We'll use Weave's `Evaluation` class to run the evaluation, ensuring that the results are stored in the **'eval'** section of Weave.



In [None]:
# Import Weave's Evaluation class
from weave import Evaluation
import asyncio
import nest_asyncio

# Initialize Weave
weave.init(PROJECT)

# Apply nest_asyncio to allow nested event loops in Colab
nest_asyncio.apply()

# Run the evaluation for both models

# Define the models to evaluate
model_names = ["gpt-3.5-turbo", "gpt-4o"]

for model_name in model_names:
    print(f"Running evaluation with model: {model_name}")
    # Instantiate the evaluator model with the specified model name
    evaluator_model = FaithfulnessEvaluator(model_name=model_name)

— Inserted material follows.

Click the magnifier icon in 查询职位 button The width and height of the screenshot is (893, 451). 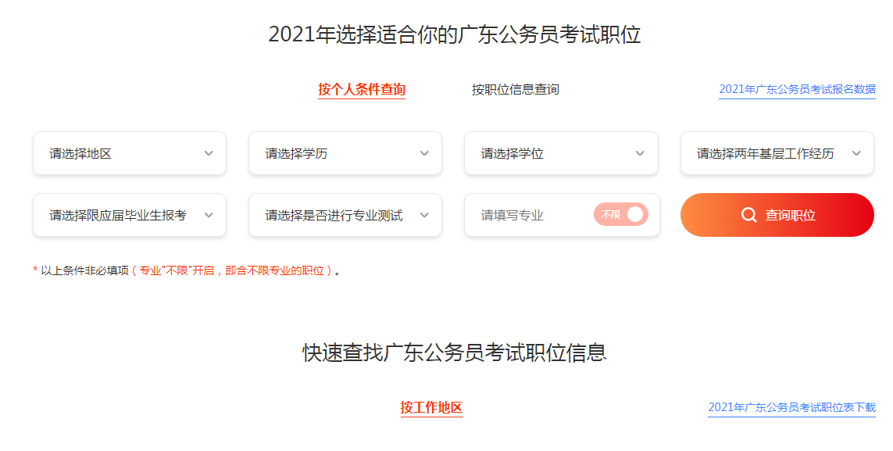(748, 215)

    # Define the evaluation
    evaluation = Evaluation(
        dataset=dataset,  # the dataset we have defined earlier
        scorers=[faithfulness_scorer],  # the scorer function
    )

    # Run the evaluation
    summary = asyncio.run(evaluation.evaluate(evaluator_model))

    print(f"Completed evaluation with model: {model_name}\n")

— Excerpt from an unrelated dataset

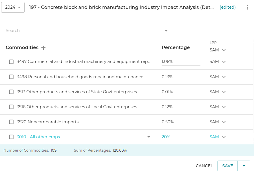
Task: Change LPP type for 3513 State Govt row
Action: [224, 92]
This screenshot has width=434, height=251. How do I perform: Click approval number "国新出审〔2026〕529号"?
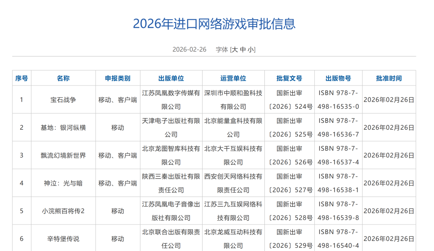click(290, 238)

Logged in as Weights & Biases user: mg01.
View Weave data at https://wandb.ai/wandb-smle/trustworthiness_check/weave
Running evaluation with model: gpt-3.5-turbo


🍩 https://wandb.ai/wandb-smle/trustworthiness_check/r/call/01927dff-7926-7161-954e-70b809b88a91
Completed evaluation with model: gpt-3.5-turbo

Running evaluation with model: gpt-4o


🍩 https://wandb.ai/wandb-smle/trustworthiness_check/r/call/01927dff-e680-7a23-932f-47c3f0690c1e
Completed evaluation with model: gpt-4o



## 📌 Conclusion

**Evaluation of Faithfulness**:

In this notebook, we focused on evaluating the **faithfulness** of answers generated by our
Retrieval-Augmented Generation (RAG) system. By breaking down the answers into simpler
statements and checking each one against the retrieved context, we quantified how much we can
**trust** the responses provided by the system.

 **How Weave Helps**:

 Weave played a crucial role in this process by:

 - **Tracking**: Weave's `@weave.op()` decorators allowed us to track the inputs and outputs of our
   functions seamlessly. This provided transparency into each step of our pipeline.
 - **Evaluation**: Using Weave's `Evaluation` class, we conducted structured evaluations and stored
   the results in the **'eval'** section. This made it easy to analyze and compare results.
 - **Reproducibility**: By defining our prompts and models as Weave Objects and Models, we ensured
   that our pipeline is reproducible and easily shareable.

 **Benefits of Weave Integration**:

 - **Enhanced Trust**: By integrating faithfulness evaluation, we added an extra layer of **trust** to
   our system. Users can be more confident in the accuracy of the responses.
 - **Debugging and Improvement**: Weave's tracking capabilities make it easier to identify areas
  where the model may not be performing as expected, facilitating targeted improvements.
- **Comprehensive Insights**: The ability to store and analyze evaluation results within Weave
   provides comprehensive insights into model performance over time.

 ---

 ## 🔚 Final Thoughts

 By integrating **Weave** into our code, we've enhanced the transparency, reliability, and
 **trustworthiness** of our RAG system. We can:

 - Track function inputs and outputs.
 - Reuse prompt templates as Weave Objects.
 - Perform comprehensive evaluations focused on faithfulness.
 - Define an end-to-end pipeline as a Weave Model for easier evaluation.
 - Store evaluation results in the **'eval'** section of Weave for better analysis.

 This approach not only provides valuable insights into the trustworthiness of the generated
 answers but also contributes to building systems that users can rely on with confidence.